**What you have to do:**
Nothing but a number should be given: how many lines in the listing contain the word "computer".

=== Section Start ===

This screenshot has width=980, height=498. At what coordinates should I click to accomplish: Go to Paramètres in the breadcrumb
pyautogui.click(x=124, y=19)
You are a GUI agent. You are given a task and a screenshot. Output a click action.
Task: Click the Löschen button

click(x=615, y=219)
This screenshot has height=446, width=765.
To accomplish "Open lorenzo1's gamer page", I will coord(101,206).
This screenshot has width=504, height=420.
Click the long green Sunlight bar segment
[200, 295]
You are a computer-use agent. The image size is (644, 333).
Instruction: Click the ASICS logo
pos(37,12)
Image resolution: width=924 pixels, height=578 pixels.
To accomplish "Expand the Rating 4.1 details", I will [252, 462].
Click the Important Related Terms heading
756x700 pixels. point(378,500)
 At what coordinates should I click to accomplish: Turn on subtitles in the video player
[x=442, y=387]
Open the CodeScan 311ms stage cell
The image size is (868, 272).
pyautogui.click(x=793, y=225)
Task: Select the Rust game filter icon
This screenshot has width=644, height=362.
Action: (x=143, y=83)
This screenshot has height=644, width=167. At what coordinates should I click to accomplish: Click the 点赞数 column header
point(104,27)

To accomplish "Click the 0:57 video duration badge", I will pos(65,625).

=== Section End ===
=== Section Start ===

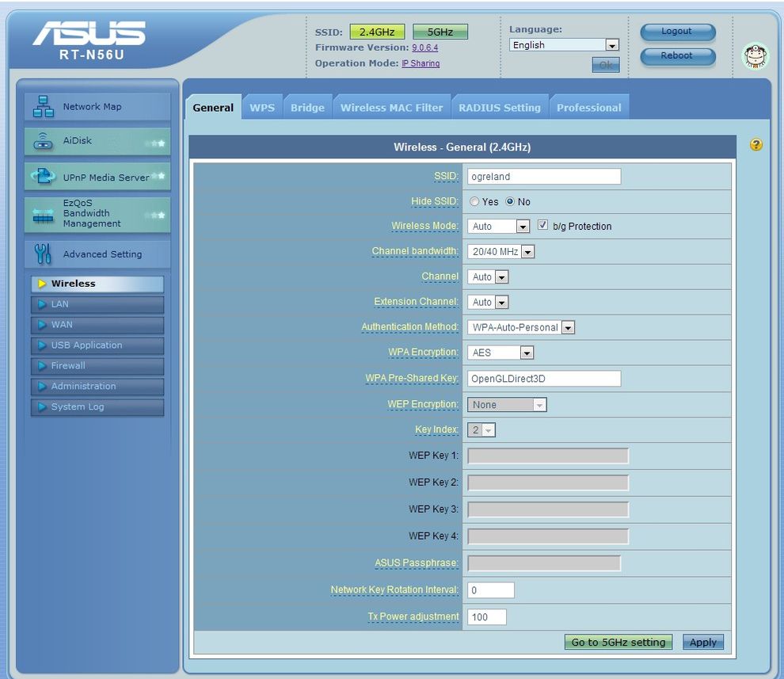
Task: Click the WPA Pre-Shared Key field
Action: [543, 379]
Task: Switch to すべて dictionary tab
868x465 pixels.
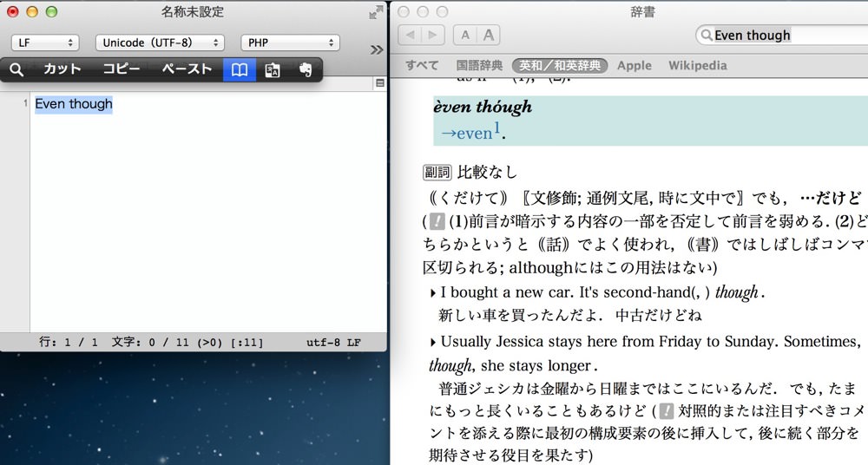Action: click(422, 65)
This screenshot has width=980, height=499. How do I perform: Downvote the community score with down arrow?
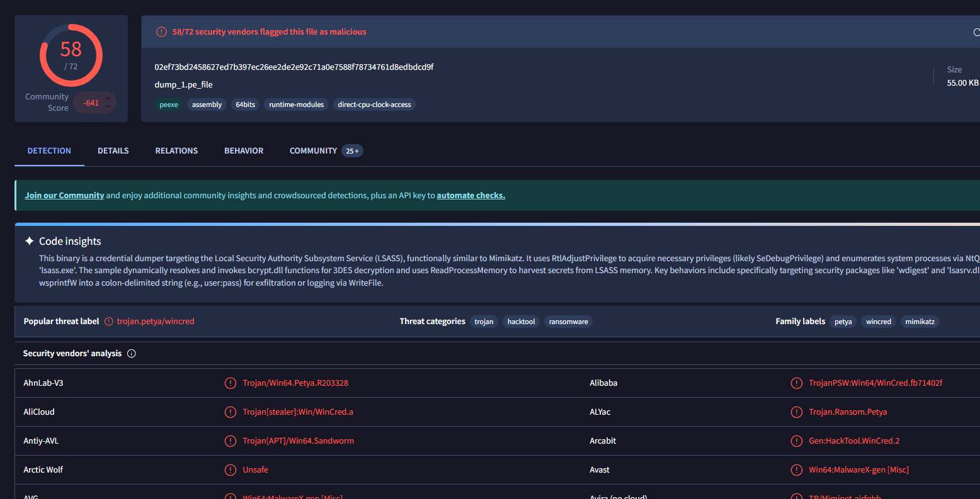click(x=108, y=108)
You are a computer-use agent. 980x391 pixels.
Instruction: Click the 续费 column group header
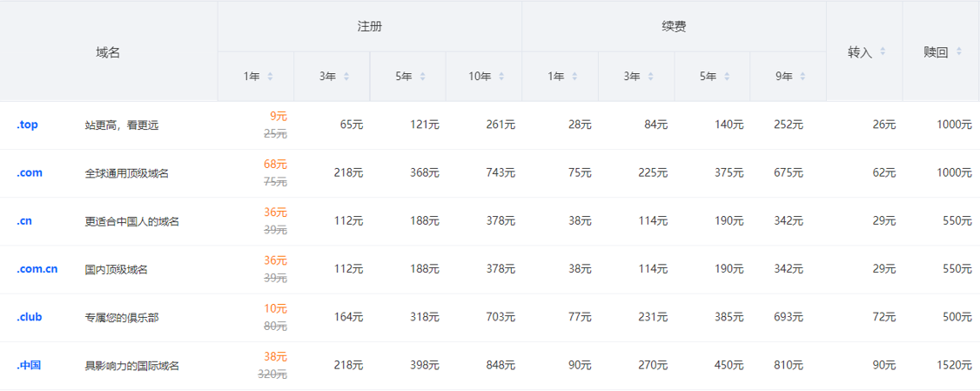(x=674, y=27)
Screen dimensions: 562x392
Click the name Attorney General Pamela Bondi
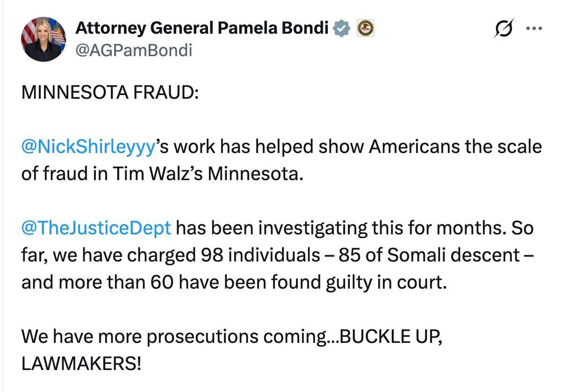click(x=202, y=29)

=== Section End ===

**Reply to the task:**
2